Хейлсберг сделал и то, на что не решилась Java, — вернулся к дыре в сетке. Он научил систему типов отличать ссылку, которая может оказаться пустой, от ссылки, которая пустой быть не может, — и заставил компилятор предупреждать там, где раньше была тишина перед крушением. Вопрос «как выразить отсутствие?», оставленный Java без верного ответа, получил здесь ответ внятный: пусть тип сам говорит, может ли в нём не оказаться ничего. Ответ пришёл поздно и не сразу обязательным — но он был дан, и дан в той же неревизионной манере: не сломать прошлое, а тихо добавить недостающее.
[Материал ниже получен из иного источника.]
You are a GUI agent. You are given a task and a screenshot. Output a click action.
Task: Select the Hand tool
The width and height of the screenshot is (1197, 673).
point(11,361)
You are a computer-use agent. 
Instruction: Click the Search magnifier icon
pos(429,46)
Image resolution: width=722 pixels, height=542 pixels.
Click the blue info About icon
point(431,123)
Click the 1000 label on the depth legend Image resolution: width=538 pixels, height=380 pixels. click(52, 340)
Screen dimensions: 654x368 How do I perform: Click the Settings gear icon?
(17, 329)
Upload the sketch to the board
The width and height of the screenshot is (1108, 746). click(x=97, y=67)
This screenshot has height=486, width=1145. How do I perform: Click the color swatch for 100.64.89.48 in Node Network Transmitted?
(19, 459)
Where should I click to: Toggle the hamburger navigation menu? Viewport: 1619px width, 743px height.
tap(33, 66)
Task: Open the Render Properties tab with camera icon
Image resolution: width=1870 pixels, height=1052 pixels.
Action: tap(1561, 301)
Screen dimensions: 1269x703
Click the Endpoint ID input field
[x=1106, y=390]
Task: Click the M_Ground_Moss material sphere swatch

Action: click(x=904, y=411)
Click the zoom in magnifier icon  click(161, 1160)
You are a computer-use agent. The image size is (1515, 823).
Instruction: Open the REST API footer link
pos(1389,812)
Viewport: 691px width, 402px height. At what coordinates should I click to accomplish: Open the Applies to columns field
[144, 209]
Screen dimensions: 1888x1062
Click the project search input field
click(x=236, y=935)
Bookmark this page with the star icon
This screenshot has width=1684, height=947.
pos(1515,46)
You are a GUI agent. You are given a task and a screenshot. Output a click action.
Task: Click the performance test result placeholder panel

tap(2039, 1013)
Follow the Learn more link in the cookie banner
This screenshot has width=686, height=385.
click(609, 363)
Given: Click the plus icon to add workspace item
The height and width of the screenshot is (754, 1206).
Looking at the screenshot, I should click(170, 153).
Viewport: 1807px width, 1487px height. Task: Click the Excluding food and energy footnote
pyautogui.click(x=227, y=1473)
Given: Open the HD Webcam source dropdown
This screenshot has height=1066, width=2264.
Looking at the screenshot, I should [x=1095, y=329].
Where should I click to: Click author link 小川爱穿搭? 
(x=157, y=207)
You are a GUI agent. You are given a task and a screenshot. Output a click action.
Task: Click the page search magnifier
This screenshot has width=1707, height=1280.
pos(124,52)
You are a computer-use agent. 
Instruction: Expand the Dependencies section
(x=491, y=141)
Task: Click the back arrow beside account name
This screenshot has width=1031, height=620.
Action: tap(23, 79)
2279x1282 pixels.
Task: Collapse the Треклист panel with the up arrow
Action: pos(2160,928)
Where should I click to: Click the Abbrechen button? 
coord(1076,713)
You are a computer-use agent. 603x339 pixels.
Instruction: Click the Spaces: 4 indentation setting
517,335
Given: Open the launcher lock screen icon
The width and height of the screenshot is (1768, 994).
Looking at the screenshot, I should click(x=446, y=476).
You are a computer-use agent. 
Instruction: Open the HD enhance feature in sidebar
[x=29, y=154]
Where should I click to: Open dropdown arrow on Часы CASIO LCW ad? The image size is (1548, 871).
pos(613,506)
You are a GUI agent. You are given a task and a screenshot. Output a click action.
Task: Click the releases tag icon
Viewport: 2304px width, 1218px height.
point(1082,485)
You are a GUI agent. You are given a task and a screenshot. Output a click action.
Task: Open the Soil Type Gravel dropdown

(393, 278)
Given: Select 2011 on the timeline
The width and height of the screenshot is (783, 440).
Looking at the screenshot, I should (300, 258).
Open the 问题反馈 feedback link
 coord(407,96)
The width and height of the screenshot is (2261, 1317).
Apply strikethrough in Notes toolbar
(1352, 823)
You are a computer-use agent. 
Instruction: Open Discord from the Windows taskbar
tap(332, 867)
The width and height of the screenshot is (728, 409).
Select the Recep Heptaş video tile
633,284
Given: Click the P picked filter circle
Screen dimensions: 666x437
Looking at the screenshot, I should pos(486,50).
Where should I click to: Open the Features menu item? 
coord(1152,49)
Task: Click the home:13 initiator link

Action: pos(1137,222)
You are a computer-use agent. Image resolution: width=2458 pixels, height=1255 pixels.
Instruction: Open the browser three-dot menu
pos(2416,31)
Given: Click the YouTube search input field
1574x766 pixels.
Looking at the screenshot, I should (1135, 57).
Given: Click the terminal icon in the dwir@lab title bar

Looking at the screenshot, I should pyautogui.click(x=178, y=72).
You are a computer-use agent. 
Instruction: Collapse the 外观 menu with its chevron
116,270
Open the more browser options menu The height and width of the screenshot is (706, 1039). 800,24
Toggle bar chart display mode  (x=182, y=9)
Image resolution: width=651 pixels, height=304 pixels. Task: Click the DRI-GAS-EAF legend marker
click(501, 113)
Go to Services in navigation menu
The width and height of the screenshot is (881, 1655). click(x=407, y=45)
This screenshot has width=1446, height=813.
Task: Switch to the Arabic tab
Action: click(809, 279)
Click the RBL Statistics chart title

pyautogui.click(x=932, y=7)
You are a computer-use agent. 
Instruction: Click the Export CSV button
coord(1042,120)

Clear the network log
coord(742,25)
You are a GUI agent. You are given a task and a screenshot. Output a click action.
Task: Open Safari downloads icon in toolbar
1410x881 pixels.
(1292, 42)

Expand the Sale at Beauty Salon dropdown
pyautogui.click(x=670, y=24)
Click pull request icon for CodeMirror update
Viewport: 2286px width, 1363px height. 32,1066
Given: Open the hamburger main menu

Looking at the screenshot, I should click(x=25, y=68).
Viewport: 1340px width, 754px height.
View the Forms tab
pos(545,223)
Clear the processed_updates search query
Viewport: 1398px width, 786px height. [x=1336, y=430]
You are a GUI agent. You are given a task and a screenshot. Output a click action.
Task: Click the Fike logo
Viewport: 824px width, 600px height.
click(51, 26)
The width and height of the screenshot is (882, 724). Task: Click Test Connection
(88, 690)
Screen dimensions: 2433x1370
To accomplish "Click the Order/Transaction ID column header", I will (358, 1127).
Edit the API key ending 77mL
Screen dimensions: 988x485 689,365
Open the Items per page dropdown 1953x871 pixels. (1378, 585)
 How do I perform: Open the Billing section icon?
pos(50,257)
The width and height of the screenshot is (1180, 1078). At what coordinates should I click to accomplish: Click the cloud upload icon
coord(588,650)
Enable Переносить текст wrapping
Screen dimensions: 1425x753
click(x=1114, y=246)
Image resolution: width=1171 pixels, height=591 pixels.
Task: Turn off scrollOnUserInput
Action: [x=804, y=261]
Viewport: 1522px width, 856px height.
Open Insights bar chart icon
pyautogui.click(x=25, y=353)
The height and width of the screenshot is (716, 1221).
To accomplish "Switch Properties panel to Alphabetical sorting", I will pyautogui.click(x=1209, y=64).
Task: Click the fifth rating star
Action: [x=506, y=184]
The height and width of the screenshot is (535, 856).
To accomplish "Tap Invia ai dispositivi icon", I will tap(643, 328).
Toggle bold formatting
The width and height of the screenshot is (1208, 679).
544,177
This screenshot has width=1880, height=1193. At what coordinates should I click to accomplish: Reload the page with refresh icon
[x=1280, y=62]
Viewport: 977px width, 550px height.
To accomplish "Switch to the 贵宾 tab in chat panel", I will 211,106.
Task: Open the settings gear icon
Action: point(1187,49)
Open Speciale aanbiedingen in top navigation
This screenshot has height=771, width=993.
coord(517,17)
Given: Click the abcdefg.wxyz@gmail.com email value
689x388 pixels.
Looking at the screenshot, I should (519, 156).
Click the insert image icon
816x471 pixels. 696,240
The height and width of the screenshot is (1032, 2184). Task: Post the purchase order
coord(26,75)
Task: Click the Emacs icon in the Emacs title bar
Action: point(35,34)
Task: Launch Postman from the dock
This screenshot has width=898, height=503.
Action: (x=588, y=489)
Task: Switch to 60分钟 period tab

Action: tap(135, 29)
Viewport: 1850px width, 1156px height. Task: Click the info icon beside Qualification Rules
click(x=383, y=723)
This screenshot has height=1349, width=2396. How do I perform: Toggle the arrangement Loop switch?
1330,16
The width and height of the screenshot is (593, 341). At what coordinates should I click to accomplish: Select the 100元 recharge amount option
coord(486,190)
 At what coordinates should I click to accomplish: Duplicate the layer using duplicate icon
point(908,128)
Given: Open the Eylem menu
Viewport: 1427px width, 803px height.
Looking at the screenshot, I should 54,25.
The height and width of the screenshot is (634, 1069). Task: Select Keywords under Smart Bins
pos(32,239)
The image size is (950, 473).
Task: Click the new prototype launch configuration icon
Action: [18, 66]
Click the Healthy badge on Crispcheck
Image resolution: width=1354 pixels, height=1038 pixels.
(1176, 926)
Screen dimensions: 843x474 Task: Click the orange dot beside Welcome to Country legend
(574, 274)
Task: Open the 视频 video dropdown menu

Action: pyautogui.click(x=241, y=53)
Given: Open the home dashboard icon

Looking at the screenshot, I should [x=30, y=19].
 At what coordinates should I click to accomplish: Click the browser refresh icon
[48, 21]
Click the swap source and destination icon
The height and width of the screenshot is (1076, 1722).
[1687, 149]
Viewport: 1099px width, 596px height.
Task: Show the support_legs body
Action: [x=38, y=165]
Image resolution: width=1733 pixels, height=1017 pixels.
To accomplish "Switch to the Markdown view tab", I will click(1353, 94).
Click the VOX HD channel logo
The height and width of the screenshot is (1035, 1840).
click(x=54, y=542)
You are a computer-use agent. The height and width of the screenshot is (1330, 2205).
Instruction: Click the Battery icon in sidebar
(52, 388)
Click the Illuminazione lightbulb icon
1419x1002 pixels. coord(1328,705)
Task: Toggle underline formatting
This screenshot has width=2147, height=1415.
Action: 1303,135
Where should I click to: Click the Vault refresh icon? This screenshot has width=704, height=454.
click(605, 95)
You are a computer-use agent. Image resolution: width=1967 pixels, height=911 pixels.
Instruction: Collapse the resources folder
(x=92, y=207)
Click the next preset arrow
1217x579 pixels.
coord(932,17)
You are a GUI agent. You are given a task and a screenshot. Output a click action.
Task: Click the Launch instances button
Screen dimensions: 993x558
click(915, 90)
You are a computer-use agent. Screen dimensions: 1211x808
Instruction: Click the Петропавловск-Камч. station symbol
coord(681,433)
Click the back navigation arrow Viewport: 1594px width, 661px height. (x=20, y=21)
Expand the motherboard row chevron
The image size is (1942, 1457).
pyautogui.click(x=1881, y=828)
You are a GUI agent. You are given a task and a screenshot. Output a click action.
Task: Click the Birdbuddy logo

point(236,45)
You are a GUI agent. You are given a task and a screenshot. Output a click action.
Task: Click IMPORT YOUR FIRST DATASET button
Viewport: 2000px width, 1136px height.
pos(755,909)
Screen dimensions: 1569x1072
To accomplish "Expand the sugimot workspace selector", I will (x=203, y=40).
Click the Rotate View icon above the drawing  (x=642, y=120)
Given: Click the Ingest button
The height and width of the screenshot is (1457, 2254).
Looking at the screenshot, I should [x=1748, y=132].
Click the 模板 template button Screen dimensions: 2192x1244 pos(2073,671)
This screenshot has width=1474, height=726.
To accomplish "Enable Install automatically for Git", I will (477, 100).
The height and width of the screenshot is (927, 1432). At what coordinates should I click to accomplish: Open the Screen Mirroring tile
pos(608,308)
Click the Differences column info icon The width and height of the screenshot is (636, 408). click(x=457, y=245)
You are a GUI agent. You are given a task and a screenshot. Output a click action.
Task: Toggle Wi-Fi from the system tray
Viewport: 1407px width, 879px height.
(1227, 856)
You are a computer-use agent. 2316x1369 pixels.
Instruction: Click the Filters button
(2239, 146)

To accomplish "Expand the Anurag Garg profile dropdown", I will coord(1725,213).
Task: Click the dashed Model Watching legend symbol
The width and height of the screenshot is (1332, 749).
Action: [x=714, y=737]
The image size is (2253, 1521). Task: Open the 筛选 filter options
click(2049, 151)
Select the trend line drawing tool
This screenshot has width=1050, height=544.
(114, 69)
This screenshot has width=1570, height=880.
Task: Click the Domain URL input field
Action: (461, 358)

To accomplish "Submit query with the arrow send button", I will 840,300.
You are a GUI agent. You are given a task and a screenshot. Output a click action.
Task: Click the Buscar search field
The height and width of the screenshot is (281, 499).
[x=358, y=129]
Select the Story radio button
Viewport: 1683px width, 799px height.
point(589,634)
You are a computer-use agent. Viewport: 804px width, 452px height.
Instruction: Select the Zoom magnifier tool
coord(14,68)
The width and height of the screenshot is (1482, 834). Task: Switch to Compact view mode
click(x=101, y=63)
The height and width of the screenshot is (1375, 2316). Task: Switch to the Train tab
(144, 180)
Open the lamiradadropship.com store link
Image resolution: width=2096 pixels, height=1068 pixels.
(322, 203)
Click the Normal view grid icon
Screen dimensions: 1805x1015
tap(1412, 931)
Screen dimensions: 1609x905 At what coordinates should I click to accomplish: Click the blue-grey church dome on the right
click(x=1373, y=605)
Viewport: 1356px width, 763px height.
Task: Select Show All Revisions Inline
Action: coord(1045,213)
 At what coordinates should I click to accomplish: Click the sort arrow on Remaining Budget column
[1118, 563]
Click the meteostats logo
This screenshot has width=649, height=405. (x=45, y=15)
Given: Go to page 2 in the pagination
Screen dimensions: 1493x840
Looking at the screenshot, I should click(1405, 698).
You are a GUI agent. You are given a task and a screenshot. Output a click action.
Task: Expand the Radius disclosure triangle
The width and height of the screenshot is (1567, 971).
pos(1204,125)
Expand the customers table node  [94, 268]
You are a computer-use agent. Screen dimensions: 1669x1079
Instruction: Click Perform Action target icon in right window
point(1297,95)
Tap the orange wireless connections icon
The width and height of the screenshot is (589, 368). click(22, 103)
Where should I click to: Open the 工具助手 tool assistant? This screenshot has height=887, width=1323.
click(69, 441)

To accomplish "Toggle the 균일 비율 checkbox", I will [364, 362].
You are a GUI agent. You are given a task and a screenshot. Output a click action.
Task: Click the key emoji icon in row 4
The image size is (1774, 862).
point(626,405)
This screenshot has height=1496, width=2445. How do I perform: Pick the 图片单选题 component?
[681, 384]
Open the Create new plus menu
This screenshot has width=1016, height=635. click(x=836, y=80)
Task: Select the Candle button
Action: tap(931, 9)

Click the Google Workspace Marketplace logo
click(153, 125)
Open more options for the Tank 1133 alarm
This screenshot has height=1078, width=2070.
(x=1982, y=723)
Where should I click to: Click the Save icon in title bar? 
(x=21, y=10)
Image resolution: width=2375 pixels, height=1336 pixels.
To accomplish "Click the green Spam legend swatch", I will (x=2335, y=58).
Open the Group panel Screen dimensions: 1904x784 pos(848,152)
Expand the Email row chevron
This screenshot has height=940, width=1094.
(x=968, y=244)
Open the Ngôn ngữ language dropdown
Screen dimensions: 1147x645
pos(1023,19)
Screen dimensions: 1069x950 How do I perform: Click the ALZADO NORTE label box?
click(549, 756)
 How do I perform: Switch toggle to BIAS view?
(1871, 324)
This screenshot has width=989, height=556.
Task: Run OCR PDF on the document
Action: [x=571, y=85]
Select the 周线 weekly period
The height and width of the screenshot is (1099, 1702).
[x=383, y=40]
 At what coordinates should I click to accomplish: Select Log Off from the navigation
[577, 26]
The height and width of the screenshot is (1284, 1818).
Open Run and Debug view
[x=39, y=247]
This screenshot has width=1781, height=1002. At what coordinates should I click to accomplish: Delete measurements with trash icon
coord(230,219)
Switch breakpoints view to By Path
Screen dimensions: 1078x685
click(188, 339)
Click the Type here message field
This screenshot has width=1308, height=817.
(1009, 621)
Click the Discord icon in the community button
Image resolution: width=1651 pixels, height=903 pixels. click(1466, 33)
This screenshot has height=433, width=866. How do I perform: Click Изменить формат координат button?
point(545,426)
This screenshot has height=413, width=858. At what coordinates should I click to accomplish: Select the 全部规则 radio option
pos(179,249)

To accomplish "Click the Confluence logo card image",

И всё же каждое из этих улучшений жило за стеной. C# был привязан к одной экосистеме — к Windows, к платформе. NET, к коммерческому миру одной компании. Долгие годы он не работал там, где жил открытый мир, где складывалась культура свободного, кроссплатформенного кода. И потому его находки, нередко первые, доставались огороженному саду, а не общему полю. Способ писать асинхронность по-человечески существовал здесь раньше, чем где бы то ни было, — но профессия в массе своей выучила этот приём позже и у других языков, перенявших его следом. Лучший ответ был дан в комнате, в которую большинство так и не вошло.

За всем этим стояло убеждение, и оно было тише, чем у предшественников, оттого не менее твёрдым. Не нужна революция — нужна хорошая итерация. Хейлсберг не пытался опрокинуть C-линию и переписать парадигму набело; он верил, что движение вперёд — это терпеливое снятие трения, версия за версией, год за годом. Эту же веру он позже подтвердит ещё раз, взявшись за JavaScript: не заменить его новым языком, а тихо надстроить сверху слой типов, сделав привычное безопаснее, не отняв привычного. Один и тот же инстинкт, приложенный дважды, — это уже не случай, а мировоззрение. И история доказала его правоту: именно так, итерацией, а не переворотом, и движется вся линия. Но у этой правоты оказалась жестокая сноска. Он был прав — а мир, занятый другим, этого не заметил. Тихая правота.

В этом — особая, почти грустная фигура среди создателей. Не пророк, отвергнутый при жизни, и не бунтарь, опрокинувший прежний порядок, а мастер, который раньше многих нашёл верное решение и получил за него меньше всех признания — потому что говорил на наречии, слышном лишь за стеной. У этой судьбы есть точный двойник за пределами программирования. Монах, открывший законы наследования на грядке гороха, опубликовал их в безвестном издании — и они пролежали незамеченными десятилетия, пока другие, заново придя к тому же, не нашли их готовыми. Открытие было верным с первого дня; не хватало лишь того, чтобы оно прозвучало там, где слушают. Так и здесь: правоту Хейлсберга подтвердят не аплодисментами, а тем, что те же приёмы один за другим всплывут в чужих языках как собственные открытия. Идея, рождённая в огороженном саду, прорастёт повсюду — но уже без имени садовника.

Среди шести наследников C# — самый чистый случай движения вперёд без разрушения. Он почти ничего не отнял у Java: взял её устройство как есть и принялся прибавлять — удобство за удобством, версию за версией. Других наследников тянуло то отнять опасное, то снести и построить заново; C# не сносил и почти не отнимал. Вся его драма уместилась не в том, что он сделал, а в том, где он это сделал: единственным крупным компромиссом стала привязка к домену одной компании, и именно она, а не нехватка идей, держала его в тени. Чистая прибавка плюс цена места рождения — вот вся его арифметика.